As adolescents, none of our music icons had the longevity of The Beatles — every three weeks it was a new genre of sound. One minute we were shrieking fans of the Backstreet Boys, and the next we were cult followers of Matchbox 20. We have no memory of dinosaur computers; to us everything runs at 5Mbps. Our shelves of Britannica have gathered dust; we only have to go to YouTube and streams of video would unravel. We had the networking craze Friendster, but even that didn't last.

Soon we were creating separate accounts for Multiply, Facebook and self-blogs. We shop on sites of local strangers and order via cellphone banking.

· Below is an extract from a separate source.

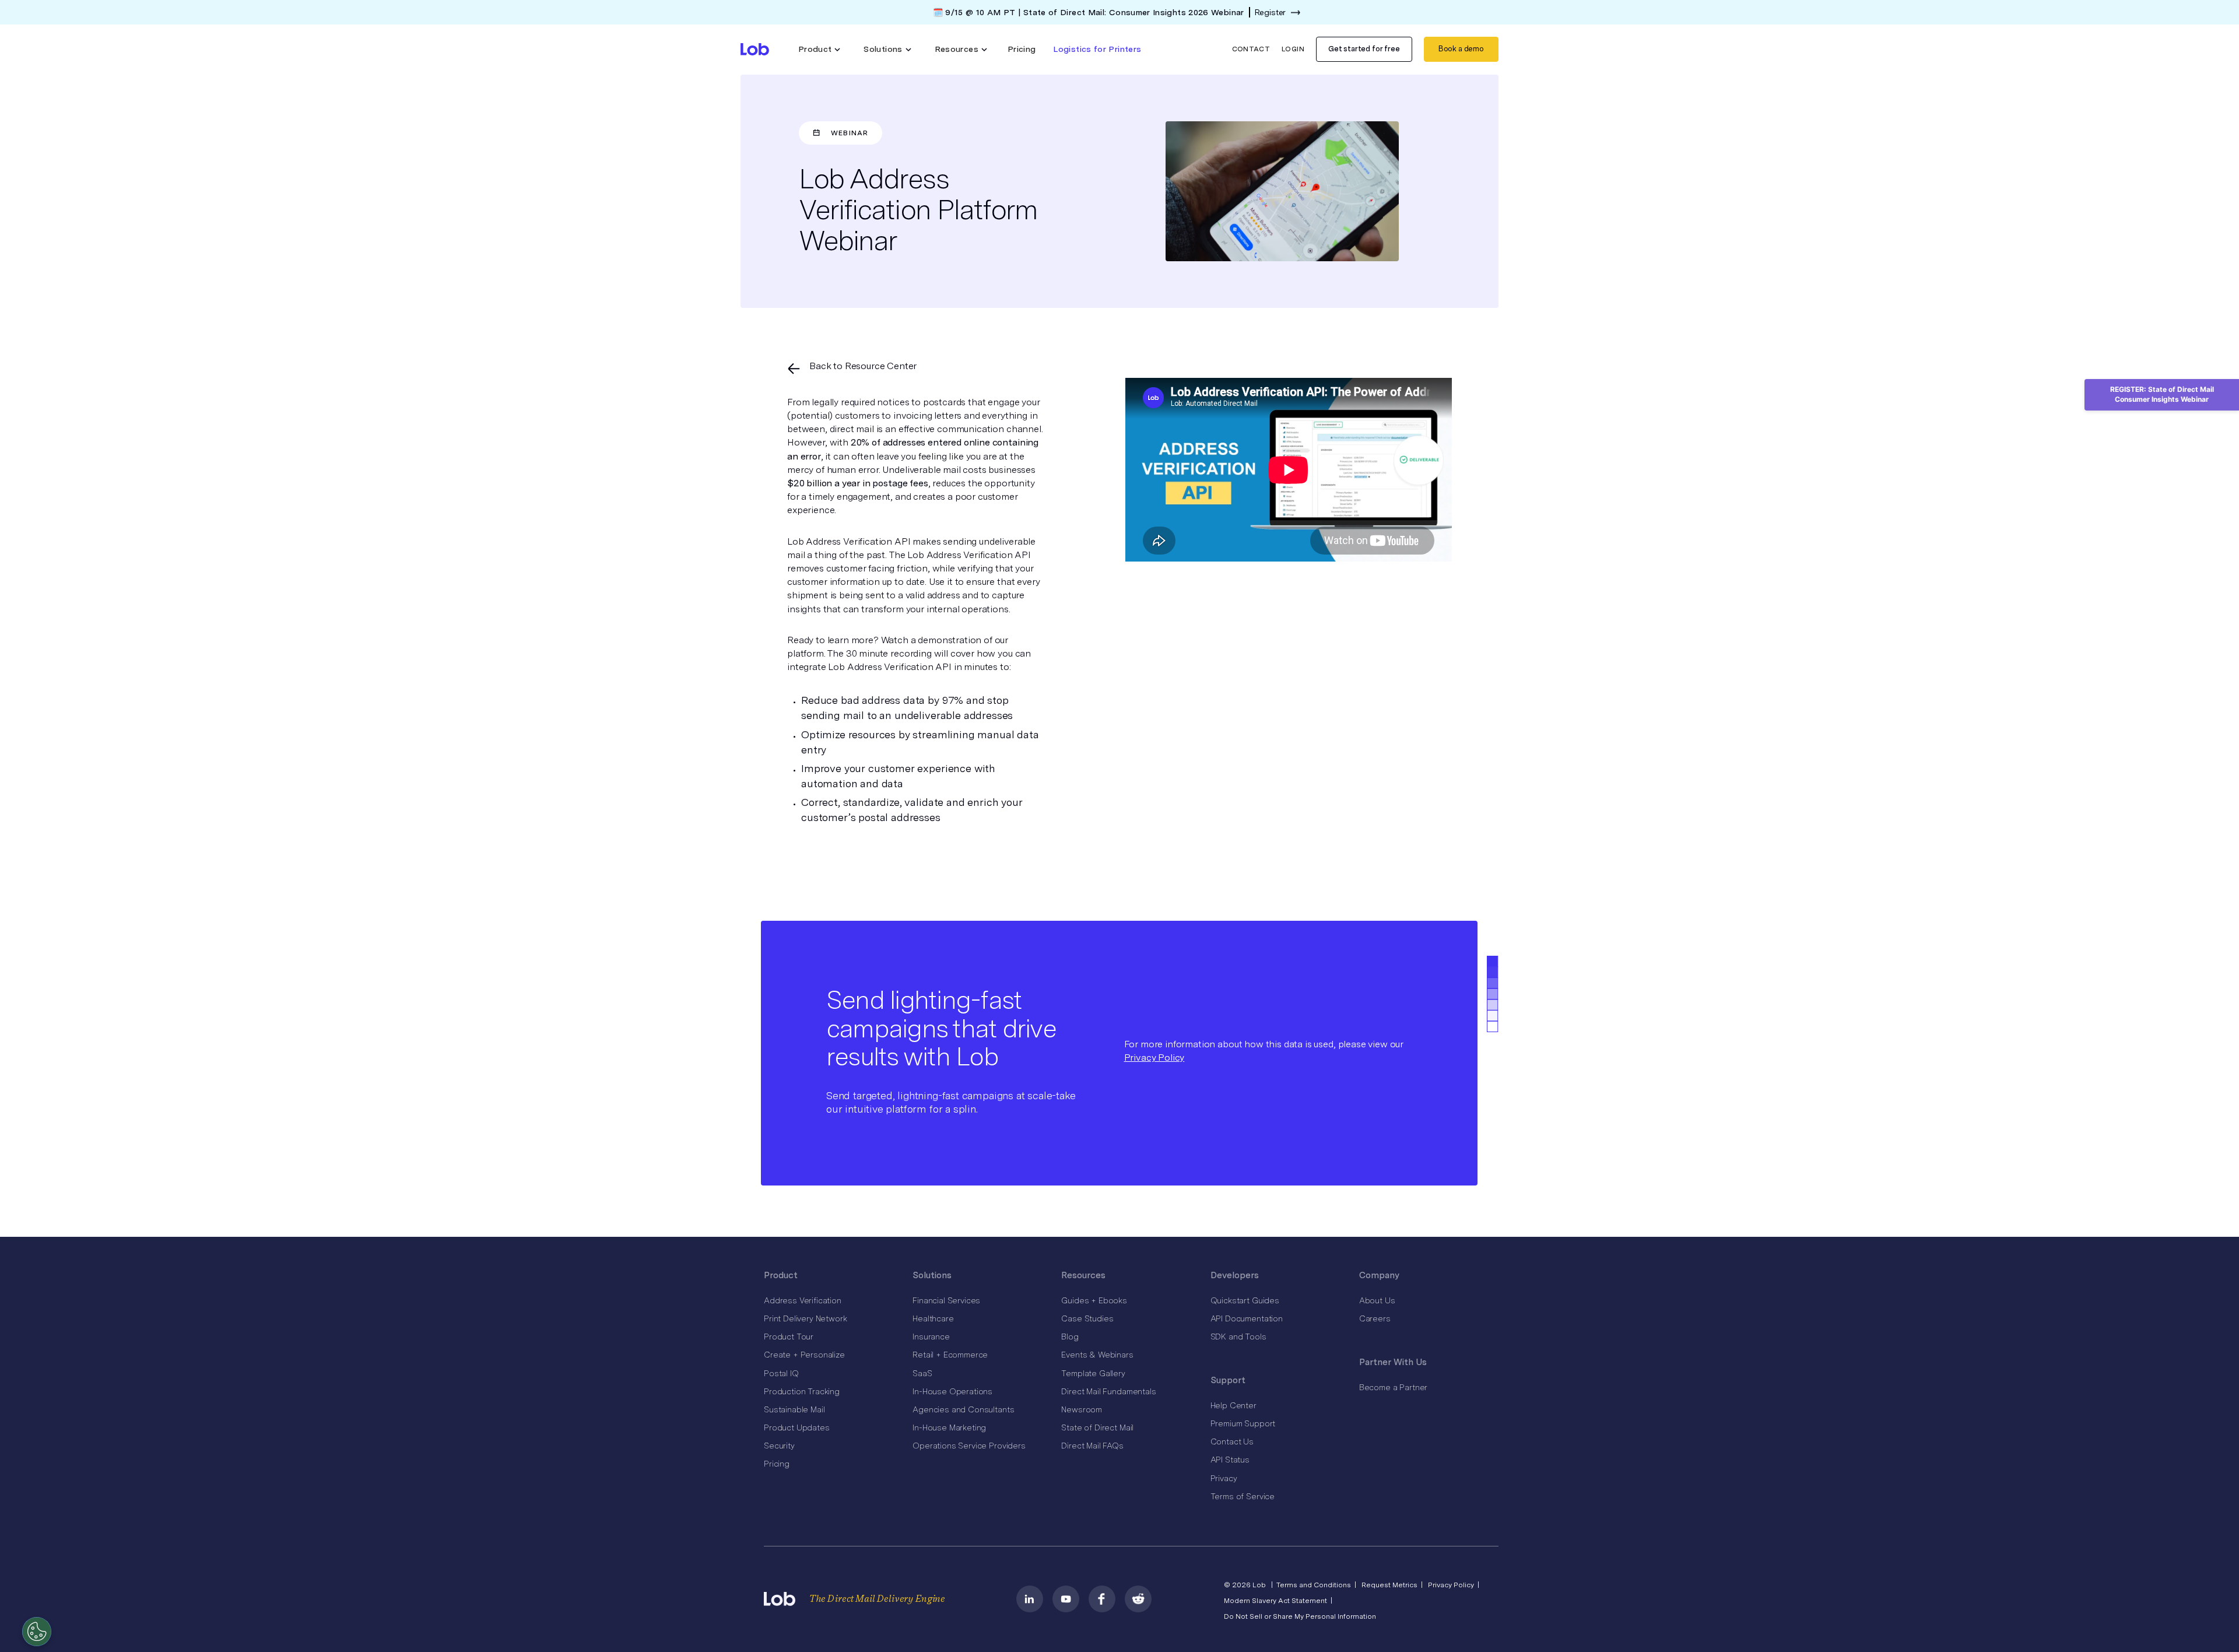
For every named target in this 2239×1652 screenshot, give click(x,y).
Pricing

Oh yes, don't even get me started on cellphones. They have rendered everything else useless: watches, cameras, music players, calculators, dictionaries, even mirrors.

Every time the world changes a part of itself, we've had to change along with it. I'm not saying we should go back to the era of i'll-be-waiting-two-weeks-for-your-snail-mail. I cannot leave the house without my phone. Maybe we've become little brats of technology, the spawn of an age always trying to outdo itself. If patience is a virtue, then the remarkable deficiency of it has become our unconscious vice. Our adult lives are an extension of our adolescent years, when coolness was attained by downloading mp3s of a newbie rock band before everyone else did. We are always on the move.

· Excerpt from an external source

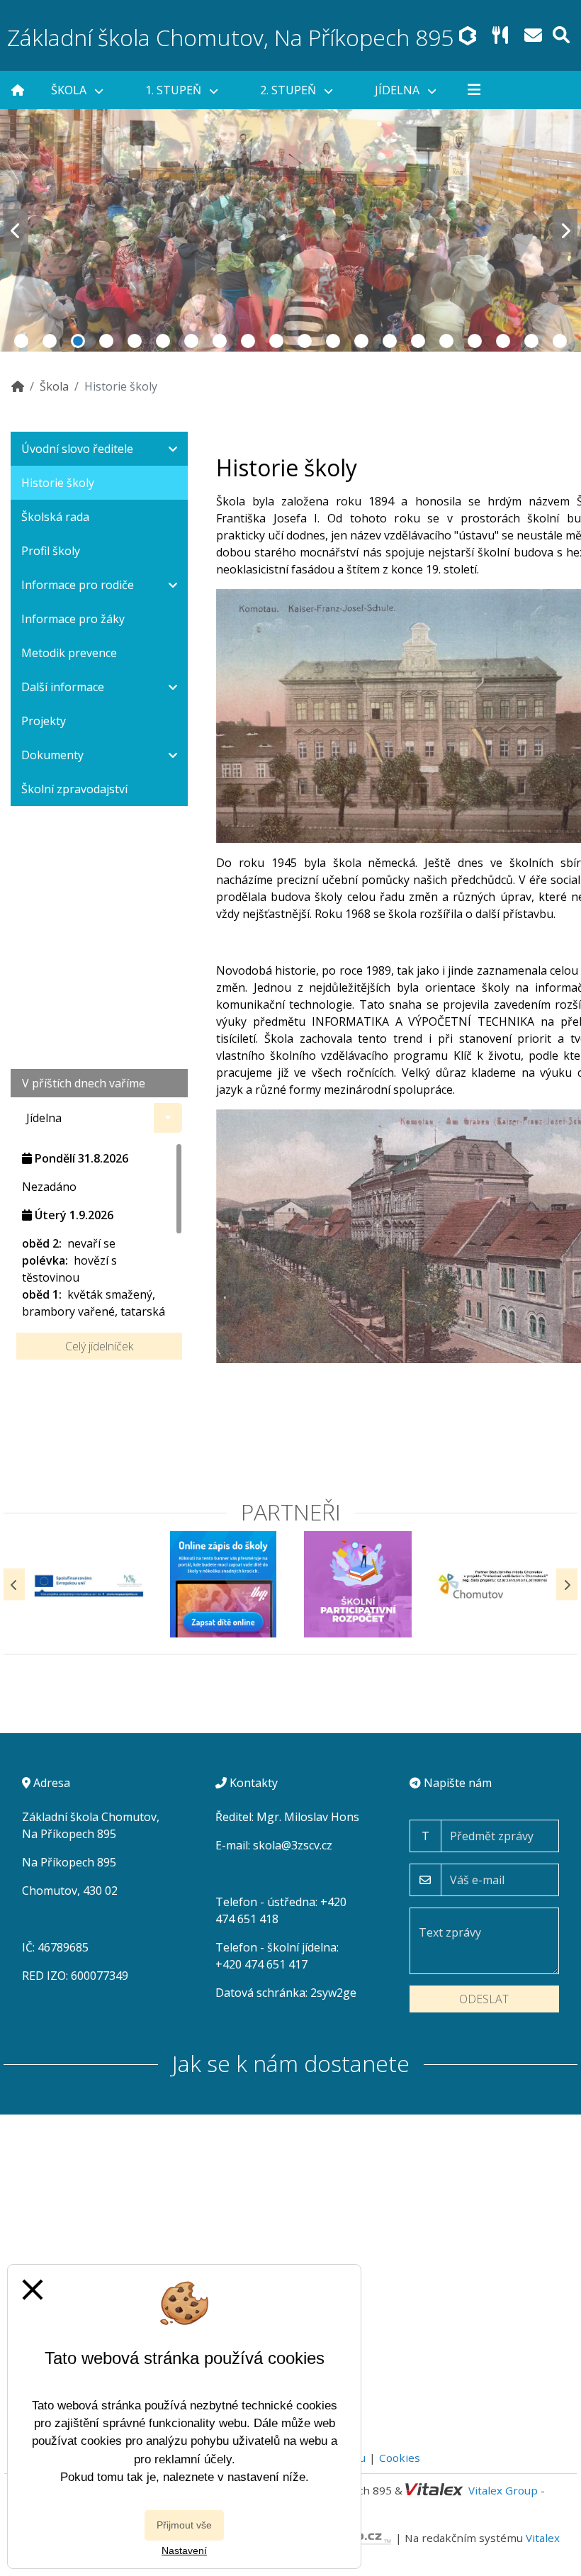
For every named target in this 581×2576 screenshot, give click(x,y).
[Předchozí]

We are fickle-minded, discontent and extremely volatile — which according to Wikipedia, are natural to those in their 20's. But to be in your 20s at a time when clients at work are Australians you will never see past email correspondence, then it becomes a world that gives you only two choices: move, or get left behind.

We are expected to march out into the world with iPod in backpocket, one earphone pounding against an eardrum. With our bountiful gifts from mother technology and our cross-cultural media grub, we're supposed to find a way to make ourselves great. Now more than ever, we have to prove ourselves worthy of the time we were born into. So who can blame us, for wanting to run all the time? The pressure is immense. So much is running
after us and worse, there is so much we are trying to keep up with. Like the reluctant monster Incredible Hulk, we are always growing out of proportion, our clothes tearing as we expand. And so we run, gasping for air, looking for a place that can contain us.


I'm grateful for being born in an era that constantly pushes itself forward. But we were raised in a period long past mere survival, where the worst blunder you can commit is not so much failure but mediocrity. And so we make this plea: don't be so hard on us. It may now be less challenging to defy boundaries, but the world out there is still as tough as ever. Let us have our little crisis; spare us the time that we never seem to have enough of. Give us the chance to find our own corner, where we can dig and shovel and bury ourselves in.

Because when the clouds clear up — when we can finally stop twiddling our thumbs and wringing our hands in restlessness — you will see what we have built out of our chaos, and you will be damn proud.